I haven't actually tried either Back to Basics or Humility and Mishra's Factory, but I suspect both of those strategies are powerful enough to win some serious games of Magic. My own meta is infested with DnT so I don't think I can get away with either of them, but I have played with Humility even just by itself in the past. When it resolves, opponents generally go in the tank for awhile and either concede or start drawing and passing, looking for their 1 or 2 outs to the card. Certainly, lacking red mana and blasts, you'll need this sort of edge in a mirror match. Under a Humility (which can't be blasted or Flustered), Mishra's Factory kicks Monastery Mentor's butt.
...of course, I'm kind of a weirdo, and I'll post the list I play momentarily. I tried Monastery Mentor, and I understand he's the bee's knees to some people. I really want to like him. I tried this whole Predict thing, and I don't really know what's wrong: I just keep losing with the strategy. Maybe it's because my meta is full, I mean chock full, of DnT. There is seriously more DnT here than Miracles, even! And those streamlined 19-20 lands, 2-4 Predict, 4 Mentor builds appear to function as little more than food for THC-equipped DnT decks.

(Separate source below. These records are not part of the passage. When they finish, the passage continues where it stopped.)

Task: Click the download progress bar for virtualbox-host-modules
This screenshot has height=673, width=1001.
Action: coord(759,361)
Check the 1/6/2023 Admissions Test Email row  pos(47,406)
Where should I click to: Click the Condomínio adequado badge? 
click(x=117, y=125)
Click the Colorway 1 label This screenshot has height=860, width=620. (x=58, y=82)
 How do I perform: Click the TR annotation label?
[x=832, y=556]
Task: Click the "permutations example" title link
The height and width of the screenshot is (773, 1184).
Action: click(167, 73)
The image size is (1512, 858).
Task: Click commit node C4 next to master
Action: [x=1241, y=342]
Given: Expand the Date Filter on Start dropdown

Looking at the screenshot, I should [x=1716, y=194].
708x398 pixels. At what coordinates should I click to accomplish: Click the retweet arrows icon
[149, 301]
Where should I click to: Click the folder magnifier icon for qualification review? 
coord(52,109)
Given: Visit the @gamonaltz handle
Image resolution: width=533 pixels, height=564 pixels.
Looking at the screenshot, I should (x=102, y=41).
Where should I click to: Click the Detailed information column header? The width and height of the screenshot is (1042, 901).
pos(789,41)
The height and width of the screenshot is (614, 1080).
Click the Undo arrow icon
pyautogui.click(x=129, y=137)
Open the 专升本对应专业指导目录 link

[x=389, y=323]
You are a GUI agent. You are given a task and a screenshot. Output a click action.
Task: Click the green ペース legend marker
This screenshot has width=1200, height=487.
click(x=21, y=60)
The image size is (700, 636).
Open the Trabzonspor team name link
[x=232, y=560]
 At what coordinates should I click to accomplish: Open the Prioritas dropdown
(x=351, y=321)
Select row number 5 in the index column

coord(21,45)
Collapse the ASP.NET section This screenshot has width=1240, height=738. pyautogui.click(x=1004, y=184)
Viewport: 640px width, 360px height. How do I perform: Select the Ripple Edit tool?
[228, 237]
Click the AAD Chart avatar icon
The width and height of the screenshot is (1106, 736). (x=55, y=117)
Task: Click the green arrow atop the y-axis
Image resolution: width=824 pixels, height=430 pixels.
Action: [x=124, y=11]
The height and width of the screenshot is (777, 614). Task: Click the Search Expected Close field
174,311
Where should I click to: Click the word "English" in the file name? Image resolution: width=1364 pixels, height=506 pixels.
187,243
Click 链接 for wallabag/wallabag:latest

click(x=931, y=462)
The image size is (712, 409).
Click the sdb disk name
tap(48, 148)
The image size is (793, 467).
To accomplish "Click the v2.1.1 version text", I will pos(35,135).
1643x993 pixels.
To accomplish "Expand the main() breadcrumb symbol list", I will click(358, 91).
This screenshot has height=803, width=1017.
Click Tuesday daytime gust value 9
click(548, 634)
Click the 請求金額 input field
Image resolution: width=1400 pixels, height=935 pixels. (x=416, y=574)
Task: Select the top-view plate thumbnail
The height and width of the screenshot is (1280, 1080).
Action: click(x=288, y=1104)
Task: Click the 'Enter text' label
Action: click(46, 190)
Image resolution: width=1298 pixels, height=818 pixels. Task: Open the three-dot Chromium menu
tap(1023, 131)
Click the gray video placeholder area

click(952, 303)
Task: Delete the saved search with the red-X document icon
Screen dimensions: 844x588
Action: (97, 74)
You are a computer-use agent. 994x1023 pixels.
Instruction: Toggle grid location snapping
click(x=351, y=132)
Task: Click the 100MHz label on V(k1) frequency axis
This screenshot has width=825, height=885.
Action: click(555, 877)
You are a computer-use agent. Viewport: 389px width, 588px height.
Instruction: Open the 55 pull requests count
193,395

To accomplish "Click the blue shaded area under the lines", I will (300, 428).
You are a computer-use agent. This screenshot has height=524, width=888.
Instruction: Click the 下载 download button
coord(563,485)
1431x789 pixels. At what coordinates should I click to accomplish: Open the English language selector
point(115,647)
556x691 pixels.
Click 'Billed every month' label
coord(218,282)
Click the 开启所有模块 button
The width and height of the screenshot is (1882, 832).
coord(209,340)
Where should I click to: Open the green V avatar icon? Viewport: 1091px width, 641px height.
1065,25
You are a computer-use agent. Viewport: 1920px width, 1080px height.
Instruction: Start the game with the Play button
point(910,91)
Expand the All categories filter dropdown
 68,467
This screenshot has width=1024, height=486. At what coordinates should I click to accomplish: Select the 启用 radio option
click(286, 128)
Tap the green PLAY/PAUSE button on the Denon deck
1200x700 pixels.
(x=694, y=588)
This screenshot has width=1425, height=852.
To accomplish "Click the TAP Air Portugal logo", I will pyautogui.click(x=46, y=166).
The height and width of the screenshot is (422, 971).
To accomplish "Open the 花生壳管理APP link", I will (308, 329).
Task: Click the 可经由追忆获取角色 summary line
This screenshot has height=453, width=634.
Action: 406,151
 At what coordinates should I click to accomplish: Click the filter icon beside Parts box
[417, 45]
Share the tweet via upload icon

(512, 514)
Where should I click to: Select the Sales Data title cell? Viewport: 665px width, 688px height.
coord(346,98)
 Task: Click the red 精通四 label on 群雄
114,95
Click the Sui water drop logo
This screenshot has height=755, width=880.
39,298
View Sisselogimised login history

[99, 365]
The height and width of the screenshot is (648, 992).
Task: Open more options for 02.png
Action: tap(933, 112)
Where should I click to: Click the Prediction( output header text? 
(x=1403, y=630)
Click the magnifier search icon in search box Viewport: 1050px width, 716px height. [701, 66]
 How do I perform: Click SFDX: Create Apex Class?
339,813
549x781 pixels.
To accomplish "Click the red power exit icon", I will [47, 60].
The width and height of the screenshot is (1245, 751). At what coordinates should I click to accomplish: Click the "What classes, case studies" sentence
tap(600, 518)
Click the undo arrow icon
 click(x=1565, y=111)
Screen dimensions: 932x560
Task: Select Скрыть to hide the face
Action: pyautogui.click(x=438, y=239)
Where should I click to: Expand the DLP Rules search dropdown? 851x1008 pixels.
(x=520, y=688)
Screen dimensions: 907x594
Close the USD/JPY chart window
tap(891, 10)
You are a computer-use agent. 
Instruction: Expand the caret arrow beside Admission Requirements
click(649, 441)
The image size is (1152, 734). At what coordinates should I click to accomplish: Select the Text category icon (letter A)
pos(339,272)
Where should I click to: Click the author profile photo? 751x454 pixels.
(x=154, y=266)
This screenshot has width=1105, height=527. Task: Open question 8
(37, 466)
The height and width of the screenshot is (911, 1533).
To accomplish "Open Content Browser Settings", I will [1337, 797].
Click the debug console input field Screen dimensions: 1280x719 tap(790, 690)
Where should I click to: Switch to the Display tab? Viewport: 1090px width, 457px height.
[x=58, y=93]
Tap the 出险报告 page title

The way I see the deck is simply this.
20 Lands: 9 fetches (Tarn, Strand, 1 Mesa) 5 duals (3 Tundra 2 Volcanic) 6 basics (4 Island 2 Plains)
28 Spells: 4 StP 4 Terminus 4 Top 4 Counterbalance 4 Force 4 Brainstorm 4 Ponder
...the 12 remaining cards will determine how your particular deck works, how it wins etc. Currently I play:
2 JTMS
2 Enlightened Tutor
2 Rest In Peace
1 Blood Moon
1 Moat
1 Engineered Explosives
1 Entreat the Angels
1 Spell Pierce
1 Helm of Obedience
My favorite sideboard card has to be Llawan, Cephalid Empress. I know my local meta well enough to be aware of the local expert Food Chain player, and that ridiculous cephalid is the stone cold nuts against Food Chain.
Hey, thanks for the reply. It's totally my fault for not updating my profile, but that list is actually one of the first I made, so it's bad. This is what I'm currently trying, and will be taking to my locals on sunday:
4x Mentor
2x Snapcaster
2x Jace
4x Brainstorm
4x Ponder
4x Top
3x Counterbalance
2x Predict
4x Swords
2x Counterspell
4x Terminus
4x Force of Will
4x Flooded Strand
4x Polluted Delta
2x Marsh Flats
2x Tundra
6x Island
3x Plains
That's what I'm currently on. It has yet to be tested in an actual game, but I'm pretty sure this is alright. Main deck Back to Basics seems really sweet, but my meta has a lot of Death and Taxes players and I don't think it will be good against them. However, as soon as I get my hands on them, I'll be testing them in the main, regardless of what's at my locals.
Deck I'm working towards: http://tappedout.net/mtg-decks/02-05-16-miracles/
Forgot to ask, what are the thought on keeping the Entreat plan in the sideboard? In theory, the main deck Mentors means the opponent is inclined to keep in all their swords and creature hate. So it seems like the sudden Entreat plan blanks a lot of cards in game 2.
Also, would the addition of Gitaxian Probe in the Mentor build be a good idea? Having almost perfect information, free draw, and free Mentor triggers seems good to me. It also seems like some shenanigans can go on with Top. Activate Probe, respond with Top to rearrange stuff, then use Top to draw what you want after the first affect resolves, then see your opponent's hand and have a Top back in hand.